In 2017, video creation is gaining popularity as a tool for learning. Not only can students create videos to demonstrate mastery, but educators can also use the practice to create videos for professional development, or for flipped or blended instruction, among other things. As many students have turned to sites such as YouTube to teach themselves about their interests, it only makes sense to meet them where they are — and even emulate this learning style to improve our own practice. Sure, this all sounds great, but what is a camera-shy educator to do?
Take it from me, it can be difficult for some of us to get in front of the camera. Fear not, here are some strategies help you get your feet wet.
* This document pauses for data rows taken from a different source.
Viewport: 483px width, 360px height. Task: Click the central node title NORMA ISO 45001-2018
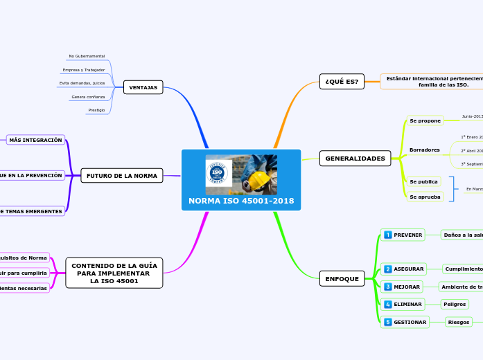[241, 201]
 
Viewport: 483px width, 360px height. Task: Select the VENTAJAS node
[143, 87]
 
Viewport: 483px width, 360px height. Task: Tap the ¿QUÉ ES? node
[342, 82]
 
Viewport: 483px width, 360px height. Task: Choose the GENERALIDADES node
[355, 159]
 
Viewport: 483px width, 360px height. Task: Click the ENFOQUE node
[342, 279]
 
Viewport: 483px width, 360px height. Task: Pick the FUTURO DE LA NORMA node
[122, 176]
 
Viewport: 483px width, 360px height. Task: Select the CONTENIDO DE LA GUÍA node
[114, 273]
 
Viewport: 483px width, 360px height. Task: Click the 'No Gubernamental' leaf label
[87, 56]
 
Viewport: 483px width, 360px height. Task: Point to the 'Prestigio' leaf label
[96, 110]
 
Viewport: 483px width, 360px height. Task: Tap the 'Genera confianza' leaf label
[88, 97]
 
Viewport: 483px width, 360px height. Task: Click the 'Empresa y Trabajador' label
[84, 70]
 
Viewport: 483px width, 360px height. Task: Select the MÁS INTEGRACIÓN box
[35, 140]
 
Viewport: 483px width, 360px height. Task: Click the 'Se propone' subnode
[425, 120]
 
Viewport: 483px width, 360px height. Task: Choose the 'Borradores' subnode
[424, 150]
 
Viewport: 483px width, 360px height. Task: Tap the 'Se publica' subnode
[423, 181]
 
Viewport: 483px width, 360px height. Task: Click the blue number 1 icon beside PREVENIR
[388, 235]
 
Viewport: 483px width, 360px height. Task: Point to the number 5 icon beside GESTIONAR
[388, 322]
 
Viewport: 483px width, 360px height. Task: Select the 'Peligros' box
[455, 304]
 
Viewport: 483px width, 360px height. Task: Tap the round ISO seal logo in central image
[218, 173]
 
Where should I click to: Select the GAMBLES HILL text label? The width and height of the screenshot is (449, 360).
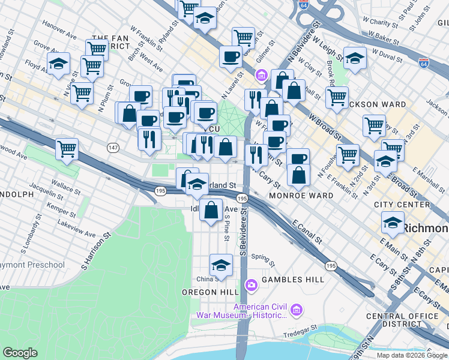293,280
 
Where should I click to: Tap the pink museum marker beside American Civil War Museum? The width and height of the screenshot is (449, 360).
295,310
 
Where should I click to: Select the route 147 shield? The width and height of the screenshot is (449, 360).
112,147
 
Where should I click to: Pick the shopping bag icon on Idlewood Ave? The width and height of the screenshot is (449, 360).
211,211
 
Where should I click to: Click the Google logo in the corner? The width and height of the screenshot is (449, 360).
20,353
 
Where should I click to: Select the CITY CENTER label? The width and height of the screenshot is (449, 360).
402,205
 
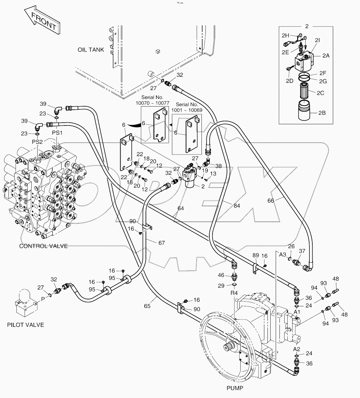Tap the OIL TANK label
point(91,50)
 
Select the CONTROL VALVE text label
point(43,246)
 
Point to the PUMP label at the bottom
point(235,388)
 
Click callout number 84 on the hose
point(237,206)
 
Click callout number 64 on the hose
point(180,208)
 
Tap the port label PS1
point(57,133)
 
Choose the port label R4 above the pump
point(234,293)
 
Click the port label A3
point(282,254)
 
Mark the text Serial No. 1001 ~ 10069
point(187,107)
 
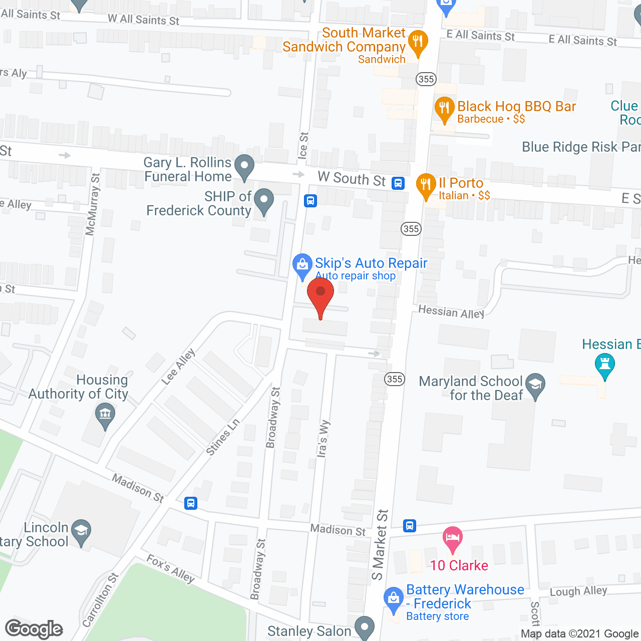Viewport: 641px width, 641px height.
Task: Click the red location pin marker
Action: [320, 295]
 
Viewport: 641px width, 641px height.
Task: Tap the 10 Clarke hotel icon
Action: [453, 538]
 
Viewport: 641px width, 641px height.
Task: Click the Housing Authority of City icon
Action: [105, 415]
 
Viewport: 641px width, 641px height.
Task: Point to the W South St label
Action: [352, 179]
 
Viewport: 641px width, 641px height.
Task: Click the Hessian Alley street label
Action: [451, 312]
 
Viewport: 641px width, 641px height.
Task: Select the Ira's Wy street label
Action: [323, 438]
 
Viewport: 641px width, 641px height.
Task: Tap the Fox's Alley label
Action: [170, 568]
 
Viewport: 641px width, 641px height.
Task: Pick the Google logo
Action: [34, 629]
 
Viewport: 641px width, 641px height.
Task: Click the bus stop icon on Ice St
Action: [310, 201]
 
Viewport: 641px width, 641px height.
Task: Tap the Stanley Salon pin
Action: [365, 627]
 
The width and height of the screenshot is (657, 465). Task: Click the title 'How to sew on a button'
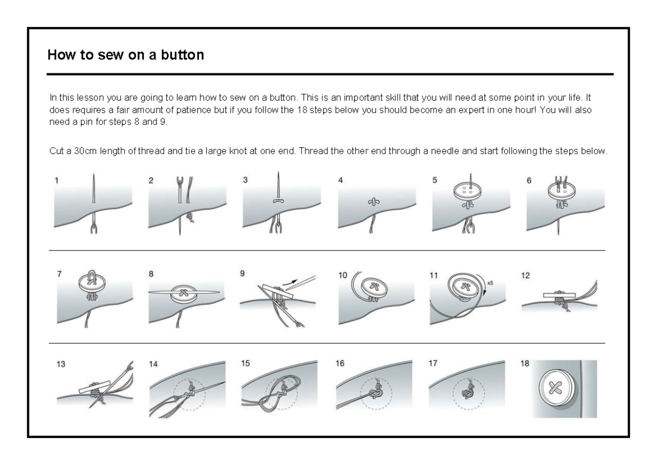pos(125,55)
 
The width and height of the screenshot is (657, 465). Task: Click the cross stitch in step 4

I’ve tried the following tips (or seen them used by other educators) to overcome this psychological barrier. I’ve scaffolded them in order of difficulty from my perspective, but feel free to use what works for you, in whichever order you want.
1. See what resources are already out there. There are literally hundreds of millions of videos available on the Internet. Many of our colleagues around the world have created such content to teach students about different concepts, as well as focus on their own professional development. Chances are, if you’re teaching a general concept, someone has already created a video about it. Just search for what you need. (Remember to watch it from beginning to end before showing it to students. This may seem obvious, but I’ve heard many horror stories!)
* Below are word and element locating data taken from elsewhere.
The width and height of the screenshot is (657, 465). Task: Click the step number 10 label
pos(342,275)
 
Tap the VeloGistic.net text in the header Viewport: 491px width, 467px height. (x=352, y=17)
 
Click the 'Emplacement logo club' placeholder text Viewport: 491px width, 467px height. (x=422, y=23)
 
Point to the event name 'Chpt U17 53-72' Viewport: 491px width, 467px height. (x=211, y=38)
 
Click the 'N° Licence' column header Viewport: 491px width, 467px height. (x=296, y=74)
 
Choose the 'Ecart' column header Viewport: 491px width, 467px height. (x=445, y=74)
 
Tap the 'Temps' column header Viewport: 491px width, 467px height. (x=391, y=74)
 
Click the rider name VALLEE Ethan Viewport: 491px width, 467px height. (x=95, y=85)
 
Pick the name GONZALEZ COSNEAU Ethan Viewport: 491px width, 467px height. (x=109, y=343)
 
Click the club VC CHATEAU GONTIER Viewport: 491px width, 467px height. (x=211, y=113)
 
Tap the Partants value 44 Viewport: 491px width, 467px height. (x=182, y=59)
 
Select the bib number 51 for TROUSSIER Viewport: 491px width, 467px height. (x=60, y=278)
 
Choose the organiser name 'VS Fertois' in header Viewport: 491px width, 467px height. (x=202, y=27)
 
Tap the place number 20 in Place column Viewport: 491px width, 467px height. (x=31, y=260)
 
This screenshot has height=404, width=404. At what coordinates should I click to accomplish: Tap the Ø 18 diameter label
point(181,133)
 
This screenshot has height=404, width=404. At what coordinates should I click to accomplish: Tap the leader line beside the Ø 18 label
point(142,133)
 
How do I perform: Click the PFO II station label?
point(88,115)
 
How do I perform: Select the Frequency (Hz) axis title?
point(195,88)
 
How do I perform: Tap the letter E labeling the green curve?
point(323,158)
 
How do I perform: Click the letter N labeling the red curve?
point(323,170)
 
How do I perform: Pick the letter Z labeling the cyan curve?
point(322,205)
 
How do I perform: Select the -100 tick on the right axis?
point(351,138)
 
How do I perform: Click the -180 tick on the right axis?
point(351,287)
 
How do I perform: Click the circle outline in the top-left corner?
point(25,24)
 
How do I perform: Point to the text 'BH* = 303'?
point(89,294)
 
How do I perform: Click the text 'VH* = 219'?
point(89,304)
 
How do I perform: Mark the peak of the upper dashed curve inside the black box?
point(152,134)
2. Allow your students to create. Active learning is a good idea, regardless of your comfort level with creating videos. Student creation via consumption of content has even been identified as a best practice in the National Education Technology Plan. So why not tap into your students’ skill sets and ask them to create videos to teach their classmates? In my class, students would rotate as “Flipper of the Week,” and take turns making short videos to teach their classmates various concepts.
3. Create a non-facial video. Yes, there are tools that allow you to display a visual of your choice while you record narration. For the super camera-shy, this may be a good entry point. I’d suggest showing several different visuals during the course of your video, as well as keeping it brief (approximately five minutes). Varying what’s displayed on-screen can help to keep your audience engaged.
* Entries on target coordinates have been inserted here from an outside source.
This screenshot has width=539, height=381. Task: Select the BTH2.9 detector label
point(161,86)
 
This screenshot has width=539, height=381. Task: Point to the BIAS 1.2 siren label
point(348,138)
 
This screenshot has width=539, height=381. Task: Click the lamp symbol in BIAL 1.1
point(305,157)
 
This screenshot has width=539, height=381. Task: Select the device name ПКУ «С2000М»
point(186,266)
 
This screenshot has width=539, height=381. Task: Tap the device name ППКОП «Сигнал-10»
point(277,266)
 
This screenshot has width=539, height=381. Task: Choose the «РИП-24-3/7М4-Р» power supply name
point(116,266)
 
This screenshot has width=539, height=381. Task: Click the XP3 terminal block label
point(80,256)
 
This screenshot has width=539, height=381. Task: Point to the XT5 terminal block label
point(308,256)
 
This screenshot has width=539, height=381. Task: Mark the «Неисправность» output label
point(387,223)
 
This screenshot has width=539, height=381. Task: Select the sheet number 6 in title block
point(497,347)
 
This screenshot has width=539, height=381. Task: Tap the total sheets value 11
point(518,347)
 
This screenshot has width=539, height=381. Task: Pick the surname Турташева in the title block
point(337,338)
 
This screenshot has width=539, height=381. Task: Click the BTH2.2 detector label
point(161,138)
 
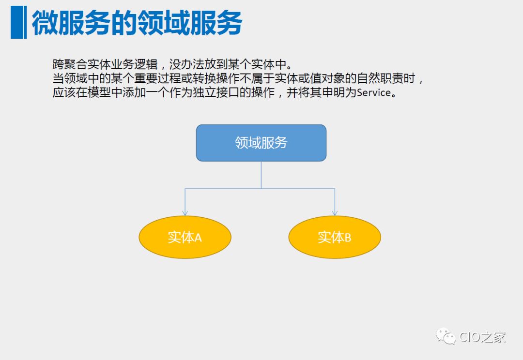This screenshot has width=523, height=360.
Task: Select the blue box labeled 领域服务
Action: tap(261, 143)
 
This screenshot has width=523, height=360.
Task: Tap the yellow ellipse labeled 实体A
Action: tap(185, 237)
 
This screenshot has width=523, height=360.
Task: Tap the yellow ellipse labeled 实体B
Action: tap(335, 237)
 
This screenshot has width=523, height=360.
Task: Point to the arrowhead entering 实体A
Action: tap(185, 212)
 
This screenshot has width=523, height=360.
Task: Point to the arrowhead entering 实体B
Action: tap(335, 212)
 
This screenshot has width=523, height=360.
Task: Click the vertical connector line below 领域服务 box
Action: tap(261, 174)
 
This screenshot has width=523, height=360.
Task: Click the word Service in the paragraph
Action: tap(373, 92)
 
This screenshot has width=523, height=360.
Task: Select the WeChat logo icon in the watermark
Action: tap(446, 336)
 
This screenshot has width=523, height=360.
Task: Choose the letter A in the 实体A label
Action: tap(198, 238)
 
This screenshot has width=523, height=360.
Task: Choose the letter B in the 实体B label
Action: tap(348, 238)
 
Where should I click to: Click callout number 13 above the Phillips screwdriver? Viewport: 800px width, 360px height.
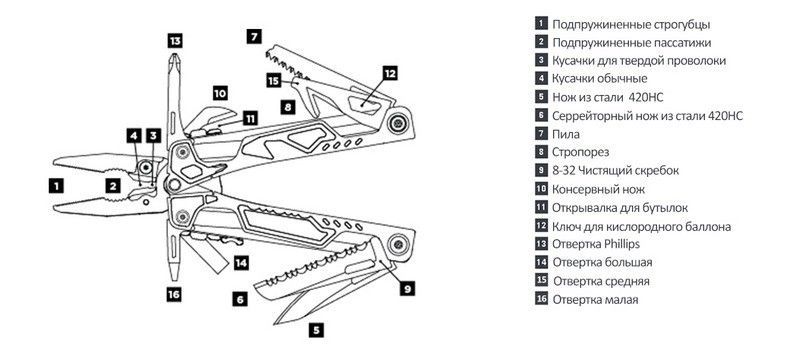175,40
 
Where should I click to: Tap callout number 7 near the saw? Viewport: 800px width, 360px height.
254,37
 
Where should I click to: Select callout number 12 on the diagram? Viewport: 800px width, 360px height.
390,73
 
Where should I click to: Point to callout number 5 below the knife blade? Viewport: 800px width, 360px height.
316,330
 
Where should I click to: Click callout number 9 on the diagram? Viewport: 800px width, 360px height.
407,289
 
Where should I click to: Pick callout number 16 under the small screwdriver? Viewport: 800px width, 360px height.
174,294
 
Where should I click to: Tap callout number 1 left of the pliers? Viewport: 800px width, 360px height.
56,186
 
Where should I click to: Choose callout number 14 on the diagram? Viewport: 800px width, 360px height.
241,263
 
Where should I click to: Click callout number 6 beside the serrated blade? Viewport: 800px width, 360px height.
240,299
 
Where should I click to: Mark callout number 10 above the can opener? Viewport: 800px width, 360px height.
220,93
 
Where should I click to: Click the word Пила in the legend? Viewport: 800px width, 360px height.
566,135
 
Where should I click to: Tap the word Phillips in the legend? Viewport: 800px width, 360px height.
621,244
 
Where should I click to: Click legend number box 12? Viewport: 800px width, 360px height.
541,226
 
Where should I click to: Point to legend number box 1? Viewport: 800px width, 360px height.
541,23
4. Flip your classroom. In point 2, I alluded to the flipped classroom, a strategy where educators can front-load class content by creating a short video that students can watch for homework to prepare for more in-depth work in class. I began flipping in 2013, and found that my students benefitted in several ways, most significantly that I was able to restructure class time to support individual and small-group learning. Before implementing this, however, it’s important to ensure that all students have access. Here are some tips that I’ve learned in my journey, and through speaking with other educators.
5. Focus on the message. This is one tip that I picked up while presenting at conferences, which, interestingly, is not much different than creating videos. I’ve faced similar anxiety in both situations, and this strategy has helped me tremendously. Many times when we get nervous, it’s because we’re afraid to look silly, stumble over our words, etc. However, remember the purpose of the video is to share information with our students and/or colleagues. Keeping this in mind has allowed me to push through the fear in many situations, including the very first video I made for my students.
All of that being said, remember to have fun and to be yourself. I had a very silly, playful relationship with my middle school students when I was in the classroom, and this eventually came through in my videos. Some of my students and parents told me that they really enjoyed watching and found the videos helpful. Trust me, if I can do it, you can do it!